### Activity
Pictures should be left out while the data beneath this task is written out word for word.

### Records from a dataset
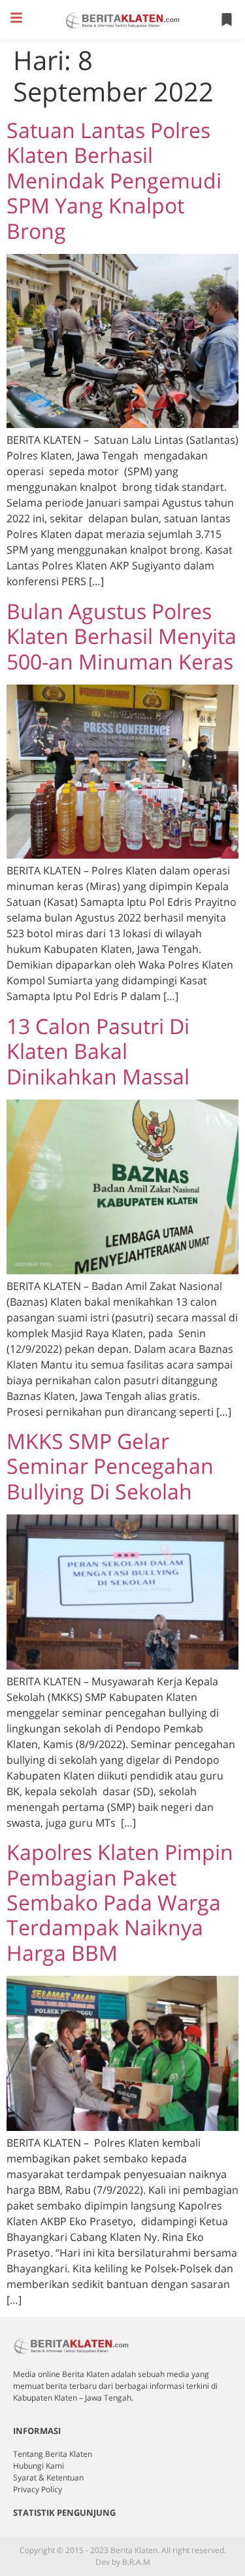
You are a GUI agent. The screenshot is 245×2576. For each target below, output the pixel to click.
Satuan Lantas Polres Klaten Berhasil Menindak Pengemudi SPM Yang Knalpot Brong (114, 180)
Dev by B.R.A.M (122, 2561)
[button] (16, 17)
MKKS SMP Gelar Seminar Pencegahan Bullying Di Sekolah (110, 1466)
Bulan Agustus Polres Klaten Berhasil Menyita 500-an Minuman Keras (122, 636)
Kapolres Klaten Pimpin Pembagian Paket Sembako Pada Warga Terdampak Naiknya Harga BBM (120, 1902)
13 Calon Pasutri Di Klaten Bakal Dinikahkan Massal (98, 1051)
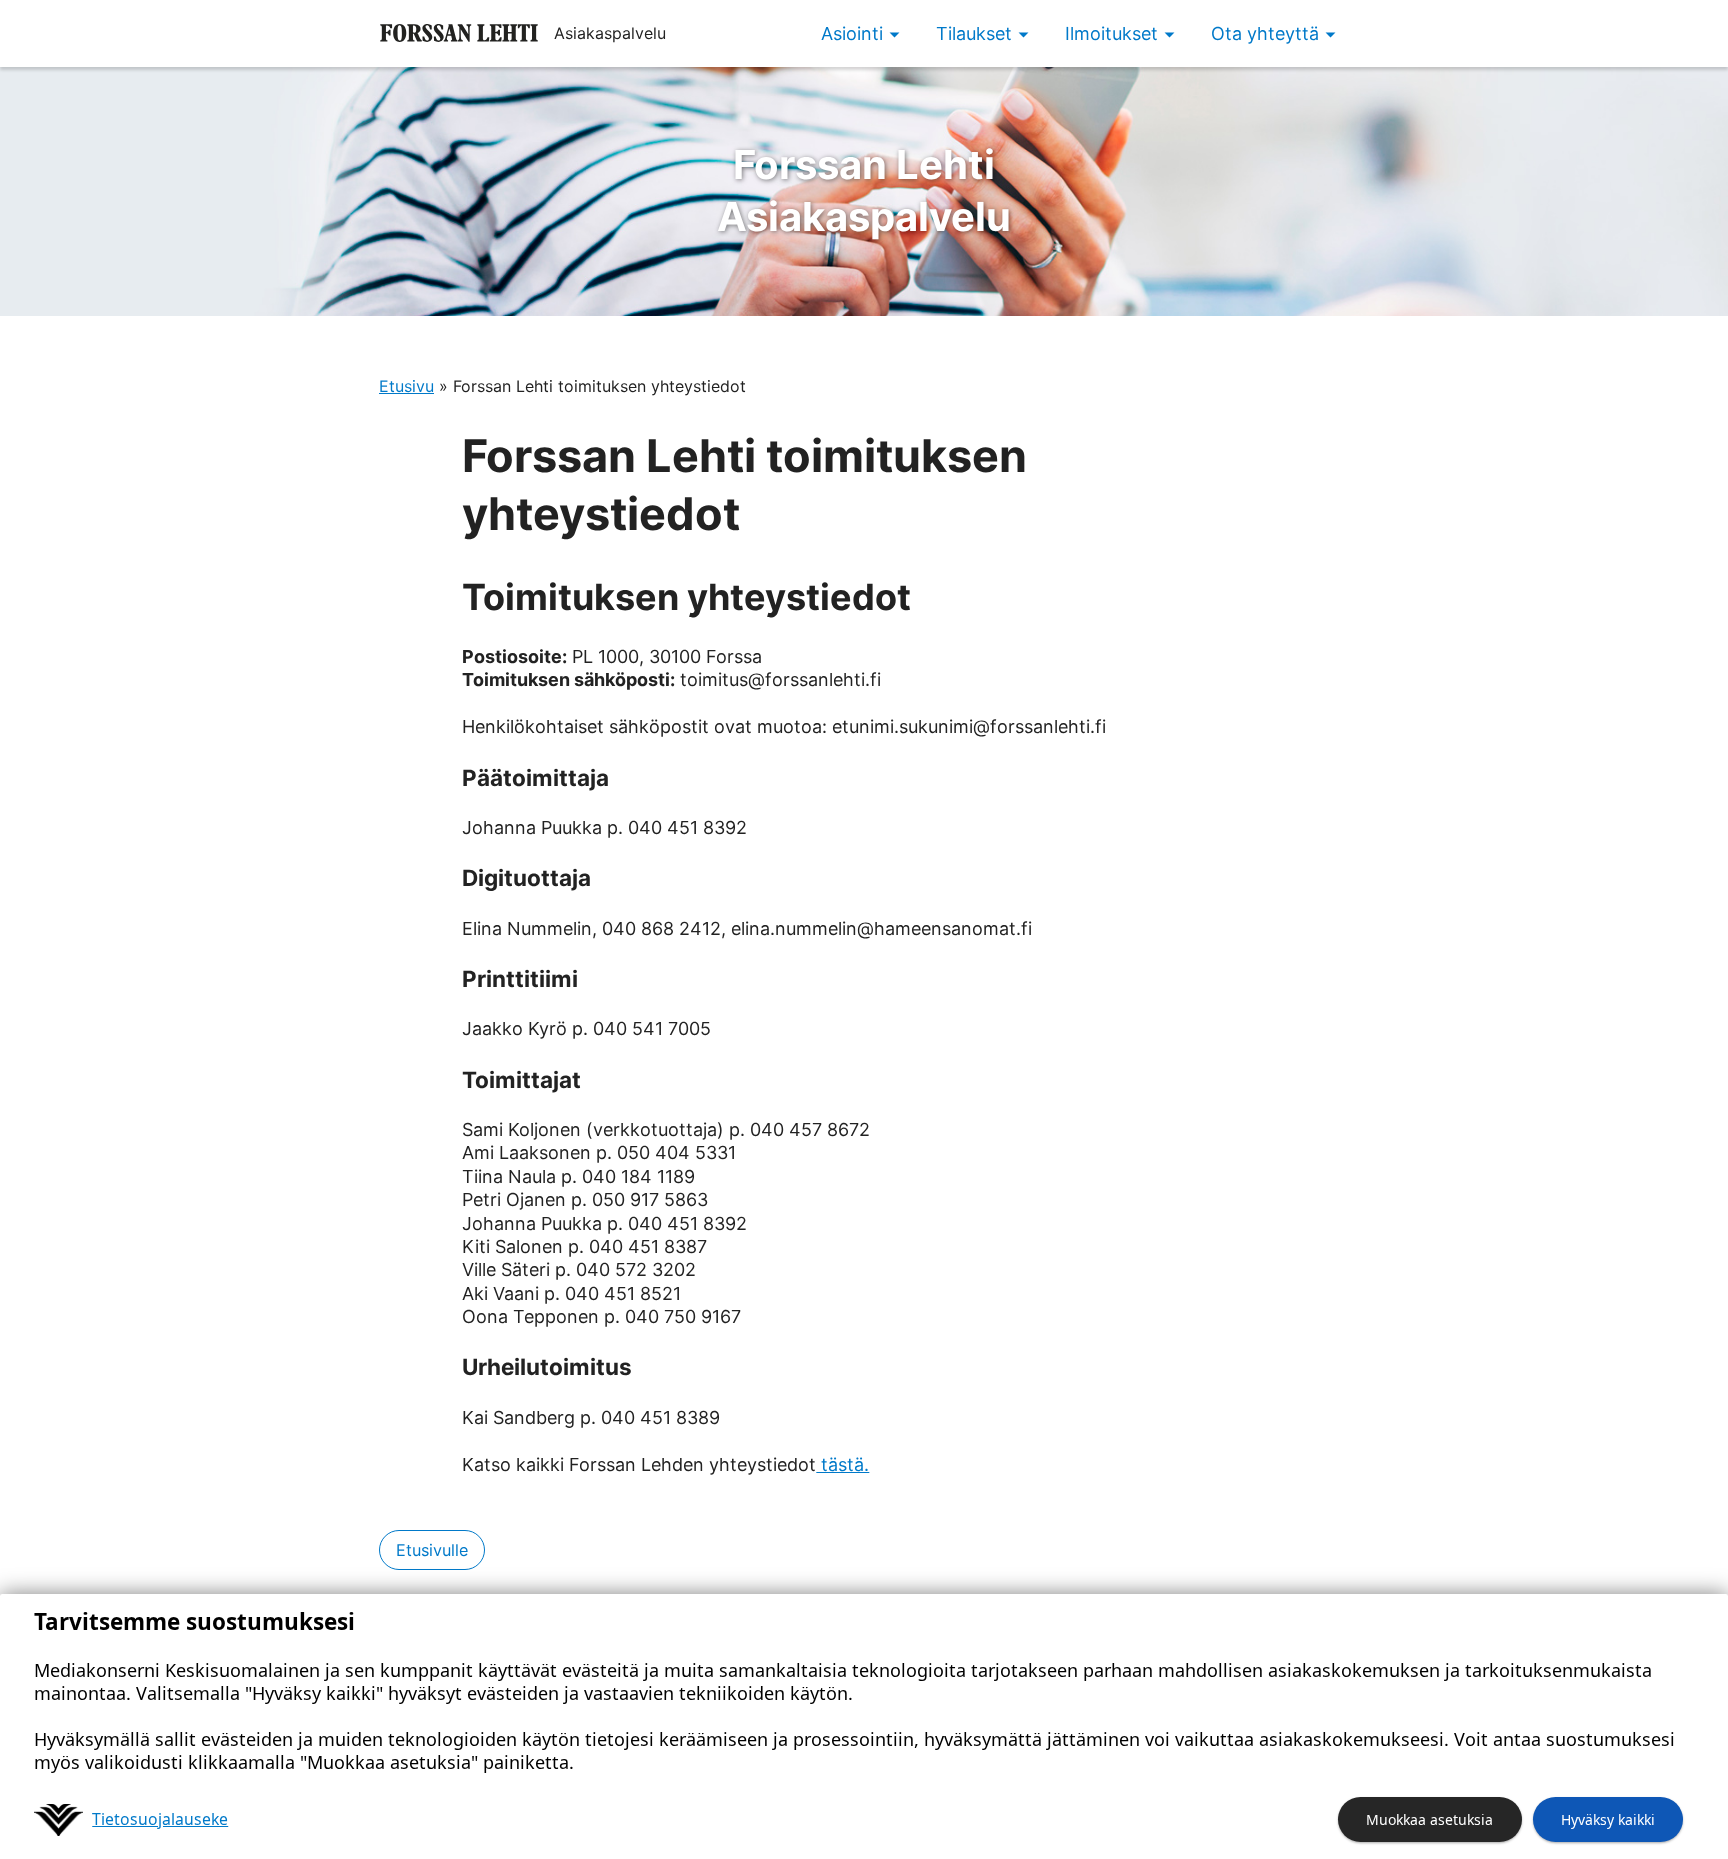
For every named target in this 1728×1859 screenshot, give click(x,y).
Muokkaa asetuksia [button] (1429, 1819)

### Answer for this exercise
You are a GUI agent. The screenshot is 245×2576. For each target below, output the pixel to click.
Satuan Lantas Polres Klaten Berhasil Menindak Pengemudi SPM Yang Knalpot Brong (114, 180)
Dev by B.R.A.M (122, 2561)
[button] (16, 17)
MKKS SMP Gelar Seminar Pencegahan Bullying Di Sekolah (110, 1466)
Bulan Agustus Polres Klaten Berhasil Menyita 500-an Minuman Keras (122, 636)
Kapolres Klaten Pimpin Pembagian Paket Sembako Pada Warga Terdampak Naiknya Harga BBM (120, 1902)
13 Calon Pasutri Di Klaten Bakal Dinikahkan Massal (98, 1051)
For every named target in this 1728×1859 screenshot, give click(x,y).
Muokkaa asetuksia [button] (1429, 1819)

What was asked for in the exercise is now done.